■ Items listed in a dataset:
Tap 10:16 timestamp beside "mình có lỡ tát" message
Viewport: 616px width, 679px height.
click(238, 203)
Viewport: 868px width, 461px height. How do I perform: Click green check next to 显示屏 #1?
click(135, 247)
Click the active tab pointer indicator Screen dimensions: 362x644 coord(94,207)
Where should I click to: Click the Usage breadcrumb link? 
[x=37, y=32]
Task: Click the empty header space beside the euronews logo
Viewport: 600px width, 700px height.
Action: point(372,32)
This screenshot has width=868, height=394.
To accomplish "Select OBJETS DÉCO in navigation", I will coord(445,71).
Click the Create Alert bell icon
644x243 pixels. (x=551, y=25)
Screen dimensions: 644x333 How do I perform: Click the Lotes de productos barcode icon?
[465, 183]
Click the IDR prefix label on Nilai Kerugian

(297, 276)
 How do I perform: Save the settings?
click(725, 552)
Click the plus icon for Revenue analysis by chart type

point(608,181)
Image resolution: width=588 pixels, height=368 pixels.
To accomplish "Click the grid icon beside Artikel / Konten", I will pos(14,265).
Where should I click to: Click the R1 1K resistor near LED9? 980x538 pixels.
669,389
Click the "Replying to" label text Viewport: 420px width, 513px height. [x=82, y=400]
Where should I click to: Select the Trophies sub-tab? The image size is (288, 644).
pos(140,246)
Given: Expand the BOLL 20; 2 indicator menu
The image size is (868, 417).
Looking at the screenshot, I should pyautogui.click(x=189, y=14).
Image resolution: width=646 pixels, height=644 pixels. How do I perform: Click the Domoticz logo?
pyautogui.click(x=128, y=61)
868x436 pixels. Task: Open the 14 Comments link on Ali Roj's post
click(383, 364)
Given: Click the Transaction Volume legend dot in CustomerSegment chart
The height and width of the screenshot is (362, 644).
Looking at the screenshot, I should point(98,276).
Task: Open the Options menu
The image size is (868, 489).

■ Activity: Word for word, restate the lines above from the line containing "Given: Expand the BOLL 20; 2 indicator menu" through the line containing "Given: Click the", with both included and nothing else.

■ Task result:
Given: Expand the BOLL 20; 2 indicator menu
The image size is (868, 417).
Looking at the screenshot, I should pyautogui.click(x=189, y=14).
Image resolution: width=646 pixels, height=644 pixels. How do I perform: Click the Domoticz logo?
pyautogui.click(x=128, y=61)
868x436 pixels. Task: Open the 14 Comments link on Ali Roj's post
click(383, 364)
Given: Click the Transaction Volume legend dot in CustomerSegment chart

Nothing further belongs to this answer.